> [Directive]
List every line of the listing below that contains the string "Cloudflare", copying each such line in full.

> [Records for processing]
****
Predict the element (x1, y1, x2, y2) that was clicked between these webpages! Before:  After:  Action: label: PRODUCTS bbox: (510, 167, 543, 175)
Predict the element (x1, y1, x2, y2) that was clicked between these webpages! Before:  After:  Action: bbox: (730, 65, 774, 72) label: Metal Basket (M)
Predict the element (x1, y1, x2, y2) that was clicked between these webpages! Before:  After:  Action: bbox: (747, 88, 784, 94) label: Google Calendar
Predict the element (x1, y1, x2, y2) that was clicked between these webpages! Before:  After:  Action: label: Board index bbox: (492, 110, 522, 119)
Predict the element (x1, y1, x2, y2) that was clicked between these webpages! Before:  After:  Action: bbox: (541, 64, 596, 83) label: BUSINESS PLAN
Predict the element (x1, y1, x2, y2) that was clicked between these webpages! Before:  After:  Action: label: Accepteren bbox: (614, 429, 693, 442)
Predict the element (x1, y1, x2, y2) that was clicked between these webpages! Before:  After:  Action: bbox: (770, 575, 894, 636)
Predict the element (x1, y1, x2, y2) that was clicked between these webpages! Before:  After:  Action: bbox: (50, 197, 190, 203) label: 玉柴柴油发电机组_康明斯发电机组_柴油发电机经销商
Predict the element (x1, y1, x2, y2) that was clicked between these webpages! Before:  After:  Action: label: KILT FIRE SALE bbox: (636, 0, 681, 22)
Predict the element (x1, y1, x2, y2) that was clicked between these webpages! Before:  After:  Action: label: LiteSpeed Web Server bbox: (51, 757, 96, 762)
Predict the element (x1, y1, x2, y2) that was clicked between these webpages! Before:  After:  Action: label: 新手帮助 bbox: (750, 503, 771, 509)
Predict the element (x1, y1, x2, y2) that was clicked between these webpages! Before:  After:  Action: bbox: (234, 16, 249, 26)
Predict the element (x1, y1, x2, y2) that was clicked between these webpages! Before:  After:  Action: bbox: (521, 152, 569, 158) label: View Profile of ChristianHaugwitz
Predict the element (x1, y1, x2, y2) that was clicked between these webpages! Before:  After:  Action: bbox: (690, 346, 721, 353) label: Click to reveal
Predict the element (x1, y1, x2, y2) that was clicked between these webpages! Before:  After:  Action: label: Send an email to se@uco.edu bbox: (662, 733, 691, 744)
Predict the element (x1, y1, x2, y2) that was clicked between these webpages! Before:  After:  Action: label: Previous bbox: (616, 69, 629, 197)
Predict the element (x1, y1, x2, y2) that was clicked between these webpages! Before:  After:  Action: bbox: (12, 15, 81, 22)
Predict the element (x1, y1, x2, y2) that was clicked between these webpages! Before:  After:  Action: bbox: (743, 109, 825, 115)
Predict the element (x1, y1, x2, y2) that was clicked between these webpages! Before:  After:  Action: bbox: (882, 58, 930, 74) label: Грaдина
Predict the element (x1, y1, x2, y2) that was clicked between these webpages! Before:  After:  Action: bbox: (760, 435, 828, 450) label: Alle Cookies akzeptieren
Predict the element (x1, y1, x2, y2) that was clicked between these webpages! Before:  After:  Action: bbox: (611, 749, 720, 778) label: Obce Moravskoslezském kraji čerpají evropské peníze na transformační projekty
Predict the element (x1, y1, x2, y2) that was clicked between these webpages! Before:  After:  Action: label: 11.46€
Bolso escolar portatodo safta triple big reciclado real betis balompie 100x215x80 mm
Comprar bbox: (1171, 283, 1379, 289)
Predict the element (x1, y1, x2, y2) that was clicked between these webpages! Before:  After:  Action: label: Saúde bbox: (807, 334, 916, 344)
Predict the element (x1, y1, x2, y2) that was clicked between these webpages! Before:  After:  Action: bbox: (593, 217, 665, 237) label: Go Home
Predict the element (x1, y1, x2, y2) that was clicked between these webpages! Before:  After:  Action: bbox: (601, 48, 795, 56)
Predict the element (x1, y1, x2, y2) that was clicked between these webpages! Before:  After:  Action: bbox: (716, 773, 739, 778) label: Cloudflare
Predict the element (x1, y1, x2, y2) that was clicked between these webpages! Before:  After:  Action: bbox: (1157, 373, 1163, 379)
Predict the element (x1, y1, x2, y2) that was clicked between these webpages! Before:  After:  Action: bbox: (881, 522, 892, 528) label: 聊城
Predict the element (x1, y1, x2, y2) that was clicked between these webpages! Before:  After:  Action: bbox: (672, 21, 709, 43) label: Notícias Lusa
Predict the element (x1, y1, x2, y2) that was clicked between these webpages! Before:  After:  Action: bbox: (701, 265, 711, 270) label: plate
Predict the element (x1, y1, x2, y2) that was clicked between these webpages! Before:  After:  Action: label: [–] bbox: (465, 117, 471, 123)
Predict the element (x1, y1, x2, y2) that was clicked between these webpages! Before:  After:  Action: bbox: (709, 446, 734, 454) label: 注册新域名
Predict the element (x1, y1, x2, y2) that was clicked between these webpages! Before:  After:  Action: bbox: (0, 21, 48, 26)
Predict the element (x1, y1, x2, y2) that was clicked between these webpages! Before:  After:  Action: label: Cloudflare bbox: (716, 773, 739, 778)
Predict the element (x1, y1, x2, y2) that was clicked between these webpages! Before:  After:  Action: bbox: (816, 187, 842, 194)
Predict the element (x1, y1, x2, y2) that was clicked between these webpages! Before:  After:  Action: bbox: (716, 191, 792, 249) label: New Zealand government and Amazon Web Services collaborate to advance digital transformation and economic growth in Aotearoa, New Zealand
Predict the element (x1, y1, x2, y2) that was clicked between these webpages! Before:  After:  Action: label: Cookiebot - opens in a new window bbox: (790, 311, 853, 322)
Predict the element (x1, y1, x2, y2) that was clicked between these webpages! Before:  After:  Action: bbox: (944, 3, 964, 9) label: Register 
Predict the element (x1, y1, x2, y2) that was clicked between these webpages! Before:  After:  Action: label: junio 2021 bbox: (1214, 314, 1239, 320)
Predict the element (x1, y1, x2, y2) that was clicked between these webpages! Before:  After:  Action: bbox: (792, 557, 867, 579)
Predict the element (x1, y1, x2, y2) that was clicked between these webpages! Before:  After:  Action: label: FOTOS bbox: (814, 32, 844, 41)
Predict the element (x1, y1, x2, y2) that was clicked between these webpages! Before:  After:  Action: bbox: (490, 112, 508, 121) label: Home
****
> [Answer in full]
Predict the element (x1, y1, x2, y2) that was clicked between these webpages! Before:  After:  Action: bbox: (716, 773, 739, 778) label: Cloudflare
Predict the element (x1, y1, x2, y2) that was clicked between these webpages! Before:  After:  Action: label: Cloudflare bbox: (716, 773, 739, 778)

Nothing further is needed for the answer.